Golden Spike lolos dari jerat pailit



JAKARTA. PT Golden Spike Energy Indonesia (GSEI) kini boleh tersenyum lega. Pasalnya majelis hakim Mahkamah Agung (MA) telah membatalkan putusan pailit yang sebelumnya dijatuhkan Pengadilan Niaga (PN) Jakarta Pusat atas Golden Spike yang dimohonkan salah satu krediturnya PT Global Pacific Energy (GPE). Dengan putusan MA itu maka GSEI terbebas dari jerat kepailitan.

Berdasarkan situs resmi MA, putusan pembatalan pailit ini dijatuhkan majelis hakim Abdurrahman sebagai hakim ketua, I. Gusti Agung Sumanatha dan Mahdi Soroinda Nasution sebagai hakim anggota. Putusan ini dijatuhkan pada tanggal 21 Oktober 2014. "Amar putusan: Kabul," demikian bunyi putusan seperti dikutip dari situs resmi MA.

Kurator GSEI Edino Girsang mengaku belum mengetahui soal putusan tersebut. Soalnya hingga saat ini kurator belum mendapat pemberitahuan resmi dan apa saja pertimbangan hukumnya. Karena itu kurator akan mencari tahu kepastian putusan tersebut sebelum melangkah lebih jauh ke tahap pemberesan pailit.


"Kalau sampai tahap pemberesan, untuk sementara kami tunda dulu, sampai informasinya jelas," ujar Edino kepada KONTAN, Kamis (20/11).

Apalagi dalam amar putusannya, lanjut Edino, hanya disebutkan kabul, sehingga tidak cukup menjelaskan status pailitnya perusahaan yang dipimpin Maher Algadri ini.

Sementara itu, kuasa hukum GPE Yulius Setiarto mengaku belum mengetahui adanya putusan tersebut. Ia bilang seharusnya untuk putusan pailit yang sifatnya membatalkan perdamaian seharusnya tidak ada upaya kasasi lagi. "Jadi saya belum ada komentar dulu soal putusan ini," ujarnya.

Kuasa Hukum GSEI, Aldy Dio Bayu mengaku senang atas putusan tersebut. Ia bilang putusan MA ini sudah tepat. Sebab, hutang yang diklaim GPE kepada GSEI timbul dari kerjasama membuat perusahaan patungan atau joint operation body (JOB) dengan PT Pertamina Hulu Energi Raja Tempirai.

"Jadi hutang yang timbul itu merupakan dari kerjasama JOB sehingga selayaknya ditanggung bersama-sama oleh rekanannya, dan bukan secara pribadi oleh GSEI sendiri," tutur Aldy.

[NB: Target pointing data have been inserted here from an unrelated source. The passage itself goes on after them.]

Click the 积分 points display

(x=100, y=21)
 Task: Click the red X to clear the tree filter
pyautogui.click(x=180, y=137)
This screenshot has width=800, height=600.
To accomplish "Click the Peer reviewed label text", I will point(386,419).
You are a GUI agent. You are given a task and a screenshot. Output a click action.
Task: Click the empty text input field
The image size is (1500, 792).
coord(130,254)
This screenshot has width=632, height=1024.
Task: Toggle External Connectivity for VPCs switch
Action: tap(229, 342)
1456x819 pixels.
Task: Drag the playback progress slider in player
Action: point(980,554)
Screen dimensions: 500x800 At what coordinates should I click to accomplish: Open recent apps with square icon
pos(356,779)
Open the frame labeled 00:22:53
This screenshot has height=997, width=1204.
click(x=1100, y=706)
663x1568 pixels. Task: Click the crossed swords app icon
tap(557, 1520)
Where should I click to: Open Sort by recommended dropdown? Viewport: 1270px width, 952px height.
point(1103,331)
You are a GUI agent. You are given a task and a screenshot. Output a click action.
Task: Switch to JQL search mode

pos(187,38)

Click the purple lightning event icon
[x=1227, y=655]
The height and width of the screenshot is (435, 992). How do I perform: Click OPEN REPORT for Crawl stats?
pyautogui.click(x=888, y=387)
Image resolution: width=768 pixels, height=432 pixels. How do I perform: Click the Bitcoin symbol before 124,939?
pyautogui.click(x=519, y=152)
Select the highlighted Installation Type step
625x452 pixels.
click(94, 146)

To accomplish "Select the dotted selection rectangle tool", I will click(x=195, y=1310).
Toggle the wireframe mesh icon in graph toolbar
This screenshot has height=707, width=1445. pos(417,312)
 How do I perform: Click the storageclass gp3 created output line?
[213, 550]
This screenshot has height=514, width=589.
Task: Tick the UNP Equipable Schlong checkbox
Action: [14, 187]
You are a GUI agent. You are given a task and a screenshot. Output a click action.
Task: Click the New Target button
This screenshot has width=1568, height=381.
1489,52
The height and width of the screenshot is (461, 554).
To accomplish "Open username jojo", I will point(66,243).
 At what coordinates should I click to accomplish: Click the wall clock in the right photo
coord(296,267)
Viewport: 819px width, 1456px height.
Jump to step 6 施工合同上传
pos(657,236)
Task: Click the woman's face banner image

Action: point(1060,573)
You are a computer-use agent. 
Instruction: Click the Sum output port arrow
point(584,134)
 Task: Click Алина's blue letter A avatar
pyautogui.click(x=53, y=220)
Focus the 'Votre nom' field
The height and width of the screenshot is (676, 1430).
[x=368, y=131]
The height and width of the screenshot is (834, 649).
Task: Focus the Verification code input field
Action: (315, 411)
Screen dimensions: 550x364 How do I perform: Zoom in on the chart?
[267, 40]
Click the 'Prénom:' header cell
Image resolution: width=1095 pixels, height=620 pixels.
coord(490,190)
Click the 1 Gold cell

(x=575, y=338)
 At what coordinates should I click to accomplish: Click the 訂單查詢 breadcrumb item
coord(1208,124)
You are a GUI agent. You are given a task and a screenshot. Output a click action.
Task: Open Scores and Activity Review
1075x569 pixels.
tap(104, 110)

Aldy menambahkan bahwa GSEI memiliki aset yang masih cukup untuk membayar para krediturnya, maka seharusnya tidak perlu pailit. Di sisi lain, Aldy bilang tidak seharusnya PHE sebagai rekanan malah mengajukan diri sebagai kreditur konkuren yang justru berakibat mengingingkan GSEI pailit

Apalagi, kata Aldy, sampai saat ini, PHE masih menahan hasil lifting GSEI senikai US$ 7 juta. Uang tersebut seharusnya bisa digunakan untuk membayar hutang GSEI. "Maka sudah sepatutnya pailit tersebut dicabut karena kami masih berkompeten untuk membayar dan menyelesaikan, terang Aldy.

Sebelumnya, PN Jakarta Pusat mengabulkan permohonan GPE membatalkan perdamaian karena perusahaan kontraktor tambang tersebut tidak membayar utangnya sebesar US$ 644,099,18 atau setara Rp 6,2 miliar.